Madrastas amadas dão lições de como superar os estigmas

Preconceito ainda é barreira para a boa convivência entre as ‘segundas mães’ e os enteados

iG Minas Gerais | Litza Mattos |

Colo de ‘mãedrasta’. Após superar a resistência inicial, Larissa tem hoje uma relação de amiga com a madrasta Sônia
MARIELA GUIMARAES / O TEMPO
Colo de ‘mãedrasta’. Após superar a resistência inicial, Larissa tem hoje uma relação de amiga com a madrasta Sônia

A situação tem se tornado cada vez mais comum. Os casal se separa, algum tempo depois os dois se casam com outras pessoas, e os filhos, que antes conviviam apenas com pai e mãe, passam a ter que se relacionar também com uma nova figura: a madrasta. Relações que deram certo com enteados mostram que é possível ser, na verdade, uma “boadrasta” ou “mãedrasta”, e deixar a personalidade malvada para a ficção.  

Cumplicidade, apoio nas horas difíceis e muita conversa. Quem vê a nutricionista Larissa Braga, 27, falando da madrasta logo imagina que ela está se referindo a uma amiga, mas é assim mesmo que ela considera a sua relação com a secretária Sônia Carvalho, 43. “Há 12 anos moramos juntas.

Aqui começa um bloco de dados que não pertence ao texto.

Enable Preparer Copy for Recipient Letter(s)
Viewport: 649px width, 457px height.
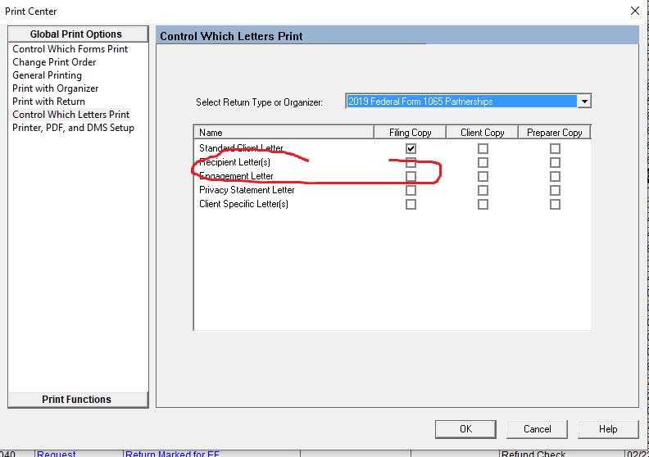[555, 162]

No início, a impressão da própria palavra (madrasta) assustava, e tive certo preconceito da relação, mas com o tempo fui me identificando muito com ela, que hoje considero minha melhor amiga”, conta Larissa.

Sônia afirma que a relação deu certo porque nunca se colocou no lugar de mãe dos enteados. “A madrasta é sempre vista como motivo da discórdia, e a própria palavra já é preconceituosa, mas fui quebrando essa resistência e me aproximando sempre que deixavam. Pra mim não foi tão difícil chegar a esse patamar de confiança porque nunca enxerguei os filhos do meu marido como concorrentes”, explica.

Casada há cinco anos e madrasta há sete, a produtora cultural Yara Maria Caruso, 42, se considera “uma verdadeira mãe” no sentido de amar integramente a filha do seu marido. “Me tornei madrasta quando minha enteada tinha 1 ano. Hoje fazemos muitas coisas juntas, bolos, artesanato, ajudo com a lição de casa e a estudar em períodos de prova, levo e busco na natação, passeamos com nosso cachorro”, afirma a madrasta, que criou o blog Boadrasta.com.

Para Yara, que não tem filhos biológicos, o momento mais difícil foi quando o marido a pediu em casamento e ela teve que pensar como seria assumir esse posto. “O papel do pai é fundamental para que cada um ocupe seu devido lugar. É como se ele fosse o maestro que rege essas relações. Quando ele tem dificuldade em ‘reger’, todos os envolvidos também têm dificuldade em se posicionar”, afirma a produtora, que já participou do Fórum das Madrastas na internet mediado pela terapeuta familiar Roberta Palermo.

“As madrastas que vivem bem com a criança devem se lembrar sempre da importância de ter uma parceria com o pai. Conversar, ajudá-lo a resolver os problemas sem criticá-lo. Para as madrastas que ainda sentem dificuldade, é fundamental pedir ajuda”, afirma a terapeuta da Associação das Madrastas e Enteados.

Boa convivência

O que fazer para a relação entre madrastas e enteados dar certo?

- Nunca falar mal do pai e da mãe para a criança.

- Nunca querer ocupar o lugar da mãe. A madrasta pode opinar, palpitar, mas a decisão final será sempre dos pais, por mais que ela não concorde ou ache um absurdo.

- Se tiver ciúme, procurar imediatamente ajuda de um especialista. O ideal é o pai e a madrasta fazerem juntos a terapia familiar.